A startup called Bromium flips traditional logic on its head—and lets attackers right inside the castle walls. When users run Bromium’s software, which will be available later this year, every time they open an e-mail attachment or a browser tab or another application, it creates a temporary, virtual compartment to house the task. Like a nurse observing a quarantined patient, the software watches the cordoned-off code. If it senses misbehavior—such as malware trying to exploit a security hole in Adobe Reader—it dissolves the compartment before damage can be done to the rest of the computer. “The bad guys will always get in,” says Simon Crosby, the co-founder and chief technology officer at Bromium. “It’s about limiting what they can do.”
Like Crosby, a number of the top executives at Bromium came from XenSource, a big-brained startup that did pioneering work in the software virtualization field now dominated by VMware (VMW). The software maker Citrix Systems (CTXS) bought XenSource for $500 million in 2007. Crosby and his co-founders formed Bromium—a name they say simply sounded cool and wasn’t taken—in 2010 in Sunnyvale, Calif. The startup has raised about $36 million from top-tier investors.
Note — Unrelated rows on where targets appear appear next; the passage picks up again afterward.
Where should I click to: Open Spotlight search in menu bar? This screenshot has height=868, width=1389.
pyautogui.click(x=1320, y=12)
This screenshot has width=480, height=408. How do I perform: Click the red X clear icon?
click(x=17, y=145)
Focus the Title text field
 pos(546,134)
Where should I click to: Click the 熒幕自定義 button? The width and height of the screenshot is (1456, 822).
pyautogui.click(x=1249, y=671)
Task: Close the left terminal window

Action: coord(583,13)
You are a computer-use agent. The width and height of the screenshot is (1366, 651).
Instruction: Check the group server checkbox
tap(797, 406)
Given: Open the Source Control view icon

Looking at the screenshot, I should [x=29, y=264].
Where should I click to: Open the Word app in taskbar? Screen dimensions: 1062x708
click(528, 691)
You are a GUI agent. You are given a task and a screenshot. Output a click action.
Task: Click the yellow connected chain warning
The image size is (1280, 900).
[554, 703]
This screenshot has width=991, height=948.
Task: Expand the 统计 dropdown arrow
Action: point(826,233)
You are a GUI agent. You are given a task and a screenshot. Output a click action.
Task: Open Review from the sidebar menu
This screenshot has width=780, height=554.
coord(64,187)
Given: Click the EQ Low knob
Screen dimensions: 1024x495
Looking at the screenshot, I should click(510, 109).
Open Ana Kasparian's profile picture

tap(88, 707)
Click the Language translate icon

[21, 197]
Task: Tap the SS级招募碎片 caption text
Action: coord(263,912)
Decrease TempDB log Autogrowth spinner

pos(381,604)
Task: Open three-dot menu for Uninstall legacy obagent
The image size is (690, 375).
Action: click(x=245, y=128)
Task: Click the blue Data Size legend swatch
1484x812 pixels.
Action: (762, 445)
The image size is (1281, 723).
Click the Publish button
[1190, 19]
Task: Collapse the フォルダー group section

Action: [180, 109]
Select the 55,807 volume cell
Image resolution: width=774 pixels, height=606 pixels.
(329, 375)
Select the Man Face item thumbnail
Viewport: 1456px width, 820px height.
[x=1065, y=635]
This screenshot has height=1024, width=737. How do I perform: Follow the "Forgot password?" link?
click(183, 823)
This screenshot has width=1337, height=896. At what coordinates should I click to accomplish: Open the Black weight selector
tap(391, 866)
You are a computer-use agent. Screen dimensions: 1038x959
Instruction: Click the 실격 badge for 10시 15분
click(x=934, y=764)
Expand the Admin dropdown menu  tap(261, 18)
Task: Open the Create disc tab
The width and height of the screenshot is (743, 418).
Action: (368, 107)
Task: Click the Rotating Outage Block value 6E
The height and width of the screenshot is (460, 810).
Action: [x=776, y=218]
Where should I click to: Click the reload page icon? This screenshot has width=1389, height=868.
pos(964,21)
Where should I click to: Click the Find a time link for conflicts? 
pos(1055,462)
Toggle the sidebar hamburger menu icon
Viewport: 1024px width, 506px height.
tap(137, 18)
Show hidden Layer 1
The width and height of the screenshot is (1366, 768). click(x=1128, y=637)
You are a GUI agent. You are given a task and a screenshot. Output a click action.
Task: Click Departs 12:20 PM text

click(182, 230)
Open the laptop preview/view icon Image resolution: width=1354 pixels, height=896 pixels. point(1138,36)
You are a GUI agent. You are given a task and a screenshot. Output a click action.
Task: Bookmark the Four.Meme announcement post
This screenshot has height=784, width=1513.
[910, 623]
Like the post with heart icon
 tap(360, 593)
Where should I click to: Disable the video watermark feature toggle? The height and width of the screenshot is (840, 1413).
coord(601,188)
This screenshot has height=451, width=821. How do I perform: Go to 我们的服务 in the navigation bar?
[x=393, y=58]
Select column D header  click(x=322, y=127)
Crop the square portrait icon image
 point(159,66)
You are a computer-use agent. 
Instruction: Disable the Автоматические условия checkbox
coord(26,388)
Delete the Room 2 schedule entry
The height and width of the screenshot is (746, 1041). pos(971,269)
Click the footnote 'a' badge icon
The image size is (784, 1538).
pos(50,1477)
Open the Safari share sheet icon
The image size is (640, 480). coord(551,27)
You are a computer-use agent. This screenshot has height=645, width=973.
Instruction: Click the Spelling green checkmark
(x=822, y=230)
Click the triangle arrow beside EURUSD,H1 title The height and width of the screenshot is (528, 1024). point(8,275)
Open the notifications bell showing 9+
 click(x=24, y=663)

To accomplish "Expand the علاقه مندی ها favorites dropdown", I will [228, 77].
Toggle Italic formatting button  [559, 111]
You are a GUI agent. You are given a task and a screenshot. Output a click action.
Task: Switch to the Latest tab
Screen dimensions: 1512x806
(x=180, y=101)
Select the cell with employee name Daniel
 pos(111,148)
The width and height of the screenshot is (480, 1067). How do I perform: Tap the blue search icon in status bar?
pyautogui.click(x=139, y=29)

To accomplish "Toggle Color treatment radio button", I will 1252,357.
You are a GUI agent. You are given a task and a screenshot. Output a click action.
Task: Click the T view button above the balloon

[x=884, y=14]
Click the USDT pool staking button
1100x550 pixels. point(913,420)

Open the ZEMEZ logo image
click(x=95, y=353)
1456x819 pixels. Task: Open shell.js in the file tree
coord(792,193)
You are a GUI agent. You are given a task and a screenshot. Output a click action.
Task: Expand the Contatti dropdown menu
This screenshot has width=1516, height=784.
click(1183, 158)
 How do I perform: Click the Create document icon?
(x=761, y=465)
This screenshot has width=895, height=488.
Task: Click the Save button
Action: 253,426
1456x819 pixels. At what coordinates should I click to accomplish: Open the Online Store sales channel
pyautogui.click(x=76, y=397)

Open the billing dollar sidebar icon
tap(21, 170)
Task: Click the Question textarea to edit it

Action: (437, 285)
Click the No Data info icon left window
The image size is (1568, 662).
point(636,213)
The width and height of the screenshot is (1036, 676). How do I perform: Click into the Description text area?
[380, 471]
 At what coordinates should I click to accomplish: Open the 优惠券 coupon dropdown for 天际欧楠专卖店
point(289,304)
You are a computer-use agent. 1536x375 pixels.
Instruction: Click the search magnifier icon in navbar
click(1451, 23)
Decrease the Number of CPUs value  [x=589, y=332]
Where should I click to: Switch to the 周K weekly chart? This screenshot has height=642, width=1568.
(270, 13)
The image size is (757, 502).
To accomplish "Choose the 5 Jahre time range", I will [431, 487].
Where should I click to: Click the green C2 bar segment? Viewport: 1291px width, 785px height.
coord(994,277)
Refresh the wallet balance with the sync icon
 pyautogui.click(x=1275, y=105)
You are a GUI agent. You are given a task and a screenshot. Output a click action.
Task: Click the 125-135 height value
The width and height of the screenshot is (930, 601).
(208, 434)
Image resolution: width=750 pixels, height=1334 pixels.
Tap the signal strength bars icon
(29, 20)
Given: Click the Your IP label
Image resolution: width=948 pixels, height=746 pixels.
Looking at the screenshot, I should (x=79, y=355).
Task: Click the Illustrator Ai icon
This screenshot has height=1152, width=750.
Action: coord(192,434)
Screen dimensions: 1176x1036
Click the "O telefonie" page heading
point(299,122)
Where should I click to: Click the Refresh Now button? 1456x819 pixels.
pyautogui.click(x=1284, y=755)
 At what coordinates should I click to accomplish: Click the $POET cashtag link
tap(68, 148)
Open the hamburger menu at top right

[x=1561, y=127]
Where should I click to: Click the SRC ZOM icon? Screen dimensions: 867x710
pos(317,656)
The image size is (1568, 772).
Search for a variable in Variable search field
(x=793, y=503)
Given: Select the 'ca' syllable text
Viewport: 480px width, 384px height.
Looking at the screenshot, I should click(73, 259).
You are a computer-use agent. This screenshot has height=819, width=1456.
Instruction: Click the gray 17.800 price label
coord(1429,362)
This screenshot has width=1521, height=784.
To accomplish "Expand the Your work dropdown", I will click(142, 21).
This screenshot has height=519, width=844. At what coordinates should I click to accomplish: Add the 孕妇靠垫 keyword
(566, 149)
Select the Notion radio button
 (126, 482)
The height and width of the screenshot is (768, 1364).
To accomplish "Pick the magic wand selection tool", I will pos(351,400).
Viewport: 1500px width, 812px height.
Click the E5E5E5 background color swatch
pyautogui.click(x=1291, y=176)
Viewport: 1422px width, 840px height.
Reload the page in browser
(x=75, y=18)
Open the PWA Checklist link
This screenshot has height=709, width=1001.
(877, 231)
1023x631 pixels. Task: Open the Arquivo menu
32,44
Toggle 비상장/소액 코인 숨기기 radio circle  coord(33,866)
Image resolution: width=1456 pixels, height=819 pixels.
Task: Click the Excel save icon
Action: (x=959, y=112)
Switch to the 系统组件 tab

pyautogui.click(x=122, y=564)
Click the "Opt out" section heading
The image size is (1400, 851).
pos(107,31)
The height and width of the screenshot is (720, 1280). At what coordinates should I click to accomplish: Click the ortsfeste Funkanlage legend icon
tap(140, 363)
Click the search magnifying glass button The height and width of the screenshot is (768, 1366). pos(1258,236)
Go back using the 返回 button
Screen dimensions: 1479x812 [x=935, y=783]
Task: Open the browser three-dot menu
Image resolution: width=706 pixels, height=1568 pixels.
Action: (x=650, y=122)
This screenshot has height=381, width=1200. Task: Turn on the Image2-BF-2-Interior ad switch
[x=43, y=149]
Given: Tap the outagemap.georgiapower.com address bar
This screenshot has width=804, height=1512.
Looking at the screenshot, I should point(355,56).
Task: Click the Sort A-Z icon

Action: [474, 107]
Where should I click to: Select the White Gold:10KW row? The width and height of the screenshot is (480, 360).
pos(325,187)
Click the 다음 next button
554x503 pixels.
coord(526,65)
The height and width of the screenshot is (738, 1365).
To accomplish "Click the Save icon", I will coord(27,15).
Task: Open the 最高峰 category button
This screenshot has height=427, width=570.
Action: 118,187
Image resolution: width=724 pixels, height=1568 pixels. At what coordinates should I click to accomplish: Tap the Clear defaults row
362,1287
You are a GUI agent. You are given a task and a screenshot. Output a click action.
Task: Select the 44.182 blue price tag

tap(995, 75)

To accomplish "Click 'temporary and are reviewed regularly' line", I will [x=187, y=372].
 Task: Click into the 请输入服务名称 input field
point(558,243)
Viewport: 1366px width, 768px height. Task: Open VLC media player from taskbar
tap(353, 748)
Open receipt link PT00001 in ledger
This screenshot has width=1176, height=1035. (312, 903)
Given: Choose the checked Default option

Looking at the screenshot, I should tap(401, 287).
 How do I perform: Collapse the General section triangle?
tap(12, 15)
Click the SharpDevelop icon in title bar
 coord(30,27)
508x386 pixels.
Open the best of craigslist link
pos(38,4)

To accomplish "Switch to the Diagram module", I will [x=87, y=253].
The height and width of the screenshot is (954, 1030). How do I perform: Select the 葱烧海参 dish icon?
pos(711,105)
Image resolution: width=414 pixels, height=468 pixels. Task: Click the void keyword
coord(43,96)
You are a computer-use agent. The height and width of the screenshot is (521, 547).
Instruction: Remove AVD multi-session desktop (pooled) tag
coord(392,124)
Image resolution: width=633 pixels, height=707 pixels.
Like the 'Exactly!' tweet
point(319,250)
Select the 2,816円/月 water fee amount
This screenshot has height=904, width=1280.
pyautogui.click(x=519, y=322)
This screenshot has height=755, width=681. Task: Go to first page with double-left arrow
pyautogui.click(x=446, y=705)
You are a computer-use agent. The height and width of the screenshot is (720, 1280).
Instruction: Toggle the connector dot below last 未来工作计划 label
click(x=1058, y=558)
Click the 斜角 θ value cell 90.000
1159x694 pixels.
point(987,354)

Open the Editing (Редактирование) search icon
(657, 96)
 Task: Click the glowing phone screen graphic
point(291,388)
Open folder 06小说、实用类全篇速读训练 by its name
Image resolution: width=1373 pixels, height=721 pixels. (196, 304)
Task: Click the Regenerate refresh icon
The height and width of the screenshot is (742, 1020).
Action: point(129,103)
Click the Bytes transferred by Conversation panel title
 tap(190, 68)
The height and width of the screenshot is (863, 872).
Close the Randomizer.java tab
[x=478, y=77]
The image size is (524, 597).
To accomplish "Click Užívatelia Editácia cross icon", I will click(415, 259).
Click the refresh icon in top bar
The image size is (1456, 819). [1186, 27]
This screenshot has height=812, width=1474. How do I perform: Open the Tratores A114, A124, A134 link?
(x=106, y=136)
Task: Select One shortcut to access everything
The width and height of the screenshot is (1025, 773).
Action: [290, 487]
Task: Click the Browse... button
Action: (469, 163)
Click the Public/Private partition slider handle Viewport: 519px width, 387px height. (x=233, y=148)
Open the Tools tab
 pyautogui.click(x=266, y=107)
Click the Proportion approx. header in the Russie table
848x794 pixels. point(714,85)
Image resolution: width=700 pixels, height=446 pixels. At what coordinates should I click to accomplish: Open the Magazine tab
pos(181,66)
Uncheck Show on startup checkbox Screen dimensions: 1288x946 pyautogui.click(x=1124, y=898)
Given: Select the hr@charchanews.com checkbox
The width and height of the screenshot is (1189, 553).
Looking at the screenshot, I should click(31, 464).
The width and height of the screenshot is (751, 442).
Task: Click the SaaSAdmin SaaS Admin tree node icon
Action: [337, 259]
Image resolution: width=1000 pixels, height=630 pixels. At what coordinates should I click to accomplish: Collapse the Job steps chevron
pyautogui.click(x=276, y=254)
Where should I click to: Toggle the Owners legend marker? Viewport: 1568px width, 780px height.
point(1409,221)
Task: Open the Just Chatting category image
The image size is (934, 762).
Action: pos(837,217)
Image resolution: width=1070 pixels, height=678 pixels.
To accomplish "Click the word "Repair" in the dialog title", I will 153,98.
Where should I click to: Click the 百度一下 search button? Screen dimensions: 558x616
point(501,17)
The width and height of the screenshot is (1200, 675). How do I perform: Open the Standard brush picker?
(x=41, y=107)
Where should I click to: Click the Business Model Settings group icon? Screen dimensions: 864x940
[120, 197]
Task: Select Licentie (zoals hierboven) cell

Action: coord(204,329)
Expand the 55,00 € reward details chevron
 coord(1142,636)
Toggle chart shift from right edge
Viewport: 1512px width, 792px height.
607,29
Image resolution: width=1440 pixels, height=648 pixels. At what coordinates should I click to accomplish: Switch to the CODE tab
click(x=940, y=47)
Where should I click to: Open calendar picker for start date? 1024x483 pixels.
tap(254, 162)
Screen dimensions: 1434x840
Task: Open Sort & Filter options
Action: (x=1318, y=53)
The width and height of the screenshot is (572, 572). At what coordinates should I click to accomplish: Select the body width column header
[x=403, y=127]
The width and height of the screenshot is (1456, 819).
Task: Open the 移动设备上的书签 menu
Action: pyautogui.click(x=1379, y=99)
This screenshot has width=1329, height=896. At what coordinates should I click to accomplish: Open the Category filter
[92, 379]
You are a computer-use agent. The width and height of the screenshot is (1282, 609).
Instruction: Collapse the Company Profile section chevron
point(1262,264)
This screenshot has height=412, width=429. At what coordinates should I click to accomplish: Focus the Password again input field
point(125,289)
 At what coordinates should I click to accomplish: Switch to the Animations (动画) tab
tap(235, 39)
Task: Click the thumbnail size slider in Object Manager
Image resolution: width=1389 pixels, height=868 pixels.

One of them is Intel (INTC). In recent years the chipmaker has started including special security technology in its products. Intel’s hardware-based bodyguards create much stronger barriers against attacks than software and can prevent, say, a malicious application from reading and remembering users’ keystrokes as they enter passwords. Bromium’s software, in essence, manages the functions in these new Intel chips.
David Johnson, an analyst with Forrester Research (FORR), says traditional security measures are “beginning to break down” as attackers grow ever more sophisticated. “New exploits regularly elude traditional antivirus and anti-malware and can be notoriously difficult to eradicate,” he says. “Bromium’s approach is unique because it addresses security by essentially assuming that any [application] is compromised at any time and then limiting the effects of it or the damage a given attack can do.”
It also helps that Bromium is lean. Most PCs contain about 100 million lines of code. Every day, hackers look for vulnerabilities to exploit in that mind-bogglingly large set. Bromium kept its application small to avoid the same problem. “Bromium has about 100,000 lines of code, so it’s much easier to harden and secure that,” says Paul Burns, the president of industry analyst Neovise. Burns calls Bromium’s approach “very innovative” but adds that “we’re going to need a bit more time to see the impact.”
Crosby says Bromium’s solution is practical because it doesn’t require users to be hypervigilant, always worrying about what they click on and downloading security updates. “We’re gullible,” he says. “This is about building computing systems that let humans do what they want to do.”
The bottom line: Bromium has raised $36 million to build security software that makes use of new Intel chip capabilities.